=== Selected extract ===
Learning is easier in nature
We are big believers that when you spend time in nature, you connect with it. Then, learn to respect it and protect it. So are the German Ramblers Association.
Being outdoors, moving freely, orientating yourself with a map or compass, discovering the diversity of nature, overcoming boundaries, helping each other: a paradise for children and the optimum conditions for learning. But not only outdoor skills - we believe nature is the perfect environment for everyday school life. Because at Fjällräven we love nature and want as many people as possible to spend time outdoors. That’s why, as part of the Arctic Fox initiative, we support the training course from the German Hiking Association (Deutscher Wanderverband - DWV) “School Hiking, Education for Sustainable Development (ESD) and Learning Outdoors”, so that more children can benefit from this alternative form of learning.
In Scandinavia, the uteskole, or outdoor school, has been part of everyday life for years. Teachers regularly go outside with the children, visit nature and cultural places and thus alternate classic classroom teaching with interactive, investigative and playful learning. In Germany, this new form of learning is still in its infancy. But DWV and the committed people it has trained, such as Stefan Österle, Head of Training for School Hiking and ESD, are putting their heart and soul into the project and want to integrate it into everyday school life in the long term: “We want to help ensure that nature and outdoor experiences become an integral part of school lessons and to encourage teachers to go outside with their classes.”
=== Dataset content ===
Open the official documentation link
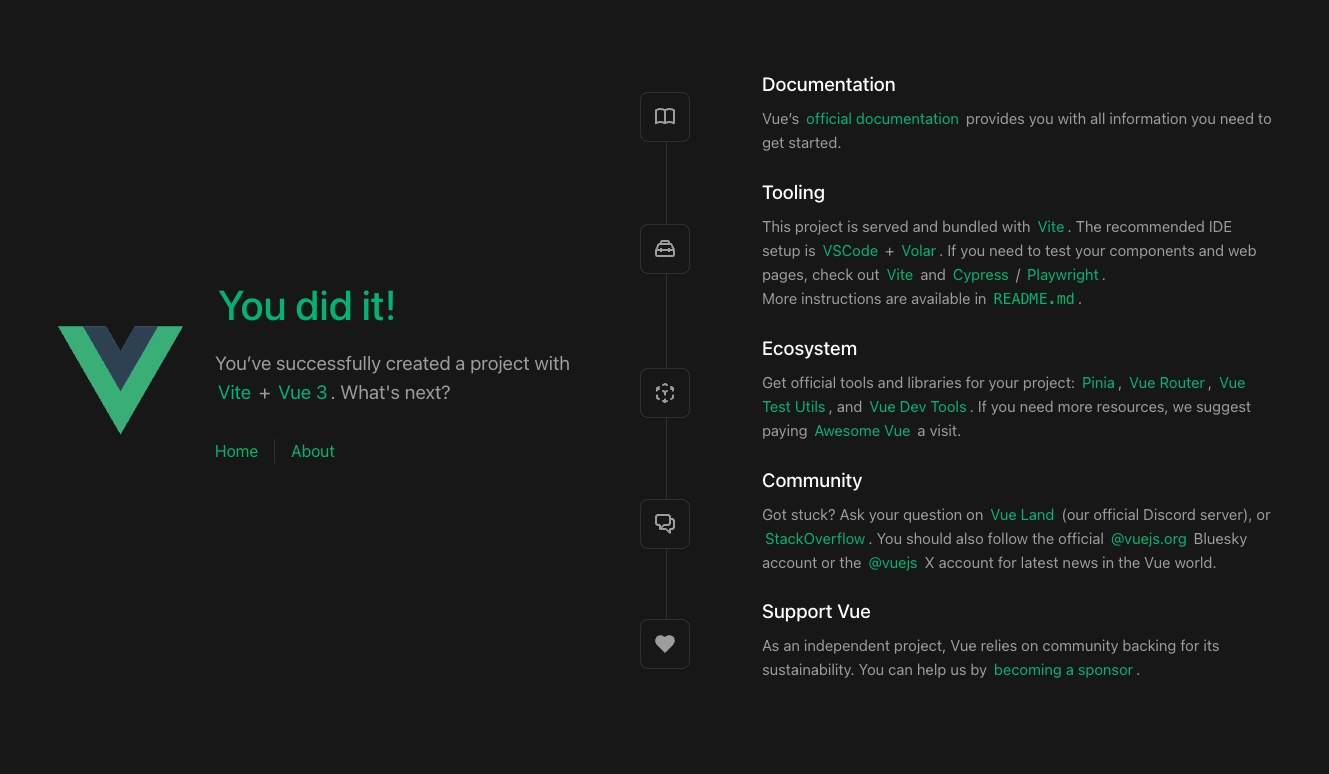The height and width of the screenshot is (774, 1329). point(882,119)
===
=== Dataset content ===
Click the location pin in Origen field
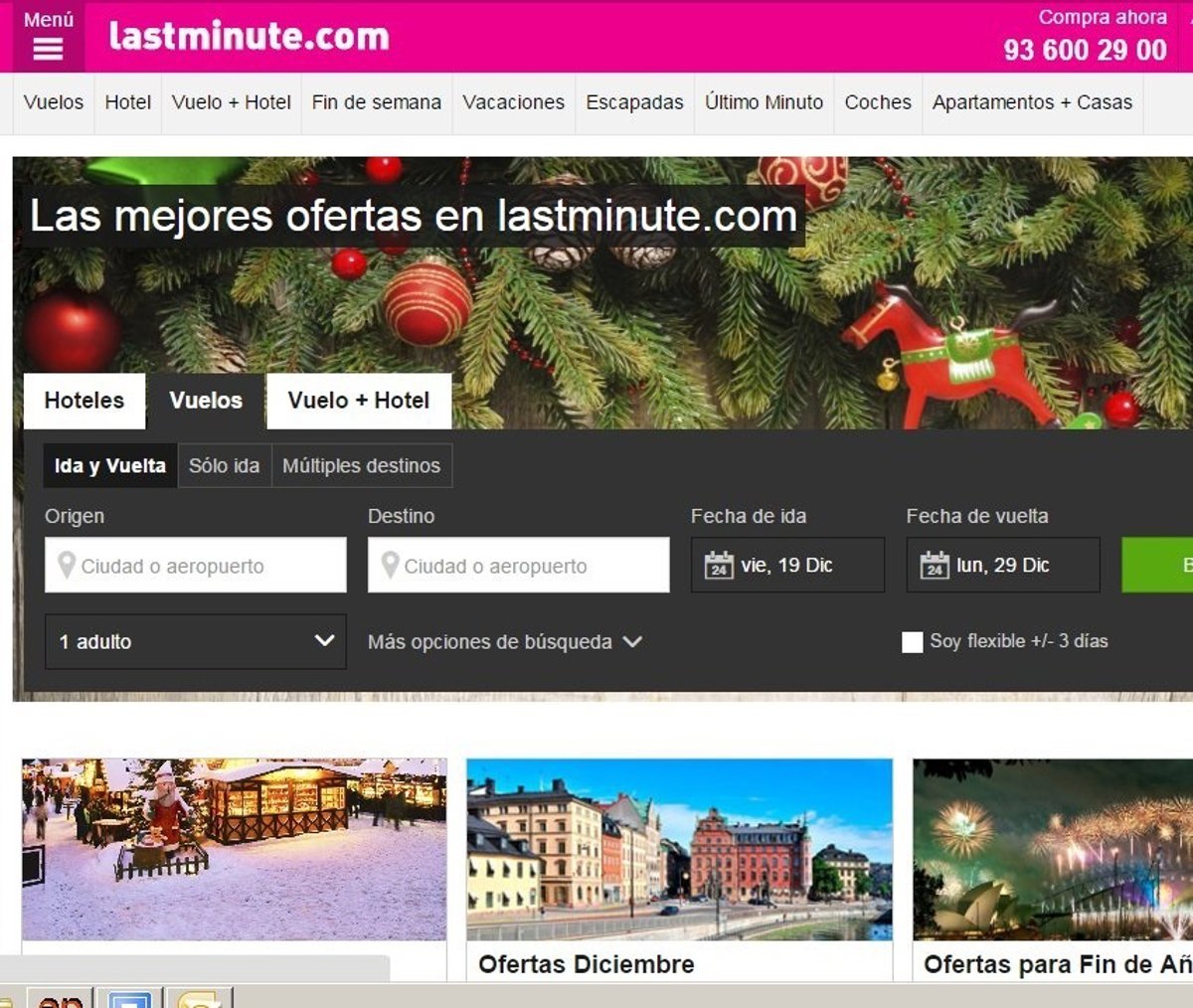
===
=== Dataset content ===
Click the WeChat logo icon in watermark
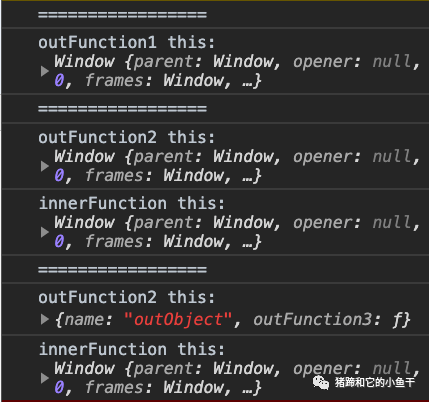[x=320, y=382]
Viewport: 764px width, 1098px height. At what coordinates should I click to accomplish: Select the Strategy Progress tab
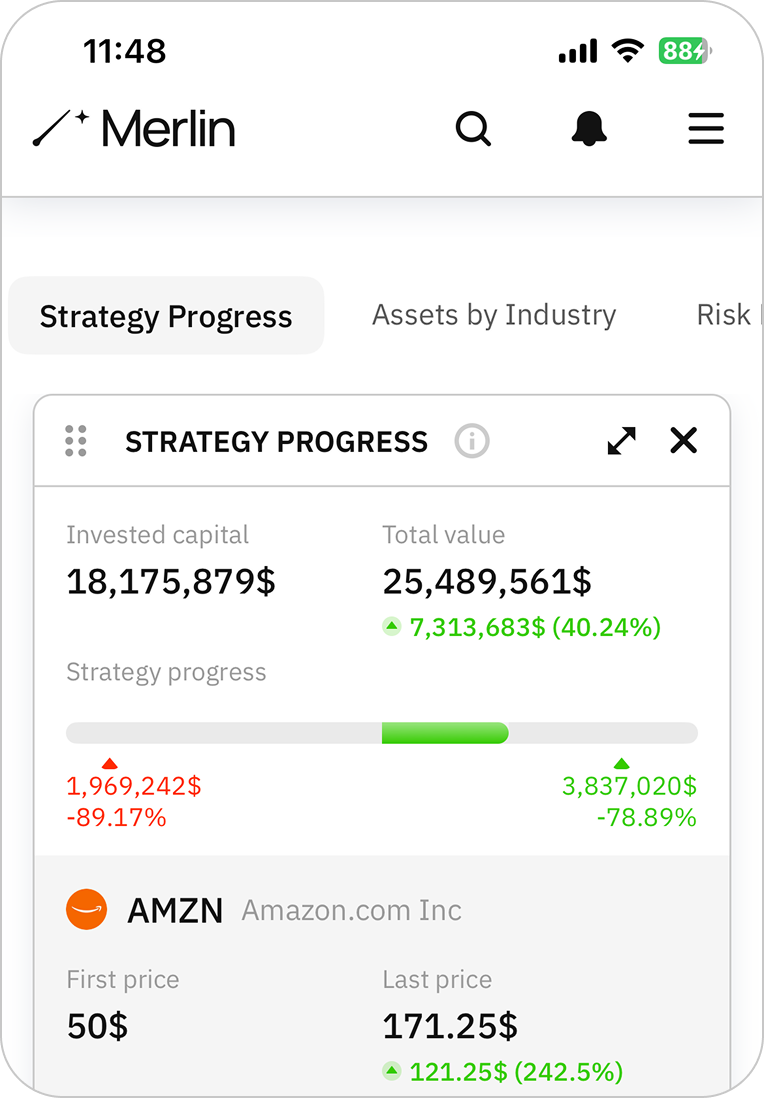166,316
===
#### [Exercise objective]
Reproduce the full text on learning in nature word for word, from its title to its last sentence.

#### [Written response]
Learning is easier in nature
We are big believers that when you spend time in nature, you connect with it. Then, learn to respect it and protect it. So are the German Ramblers Association.
Being outdoors, moving freely, orientating yourself with a map or compass, discovering the diversity of nature, overcoming boundaries, helping each other: a paradise for children and the optimum conditions for learning. But not only outdoor skills - we believe nature is the perfect environment for everyday school life. Because at Fjällräven we love nature and want as many people as possible to spend time outdoors. That’s why, as part of the Arctic Fox initiative, we support the training course from the German Hiking Association (Deutscher Wanderverband - DWV) “School Hiking, Education for Sustainable Development (ESD) and Learning Outdoors”, so that more children can benefit from this alternative form of learning.
In Scandinavia, the uteskole, or outdoor school, has been part of everyday life for years. Teachers regularly go outside with the children, visit nature and cultural places and thus alternate classic classroom teaching with interactive, investigative and playful learning. In Germany, this new form of learning is still in its infancy. But DWV and the committed people it has trained, such as Stefan Österle, Head of Training for School Hiking and ESD, are putting their heart and soul into the project and want to integrate it into everyday school life in the long term: “We want to help ensure that nature and outdoor experiences become an integral part of school lessons and to encourage teachers to go outside with their classes.”